Segment Start: Material to process

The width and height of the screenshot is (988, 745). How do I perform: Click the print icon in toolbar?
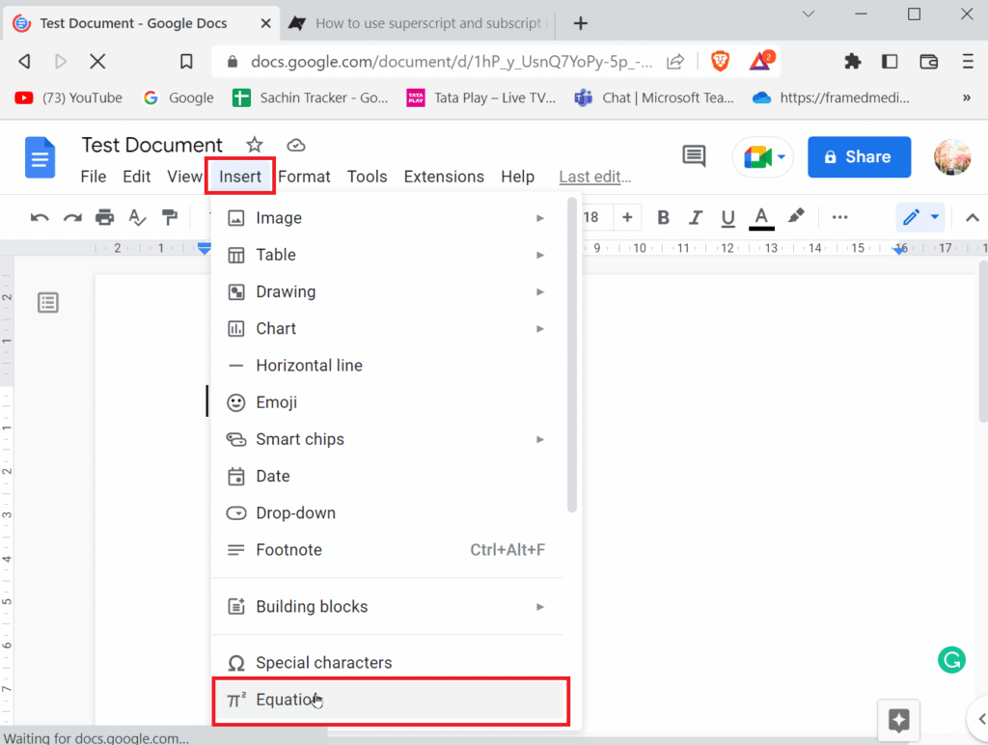click(105, 217)
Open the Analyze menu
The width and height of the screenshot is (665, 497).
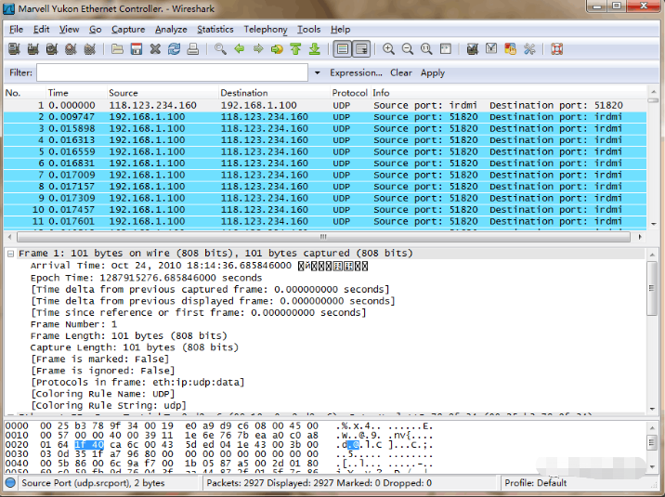point(171,29)
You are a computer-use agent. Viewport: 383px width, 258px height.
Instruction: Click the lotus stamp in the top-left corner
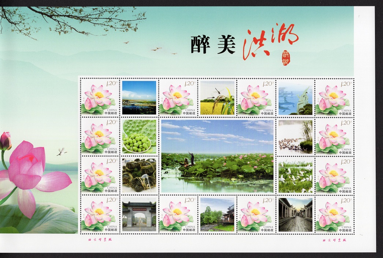coord(100,98)
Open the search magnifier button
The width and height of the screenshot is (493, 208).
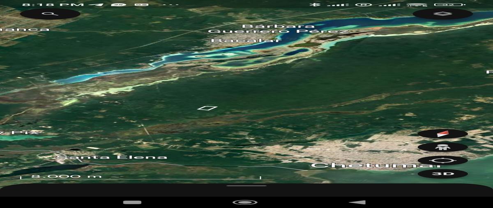tap(50, 14)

Segment End: Material to process

> **Problem to work on**
The copy you output must match the entries above exactly, except that it has no pictures.

> **Answer to this exercise**
The width and height of the screenshot is (988, 745). How do I perform: Click the print icon in toolbar?
click(105, 217)
Open the Analyze menu
The width and height of the screenshot is (665, 497).
point(171,29)
You are a computer-use agent. Viewport: 383px width, 258px height.
Instruction: Click the lotus stamp in the top-left corner
coord(100,98)
Open the search magnifier button
The width and height of the screenshot is (493, 208).
tap(50, 14)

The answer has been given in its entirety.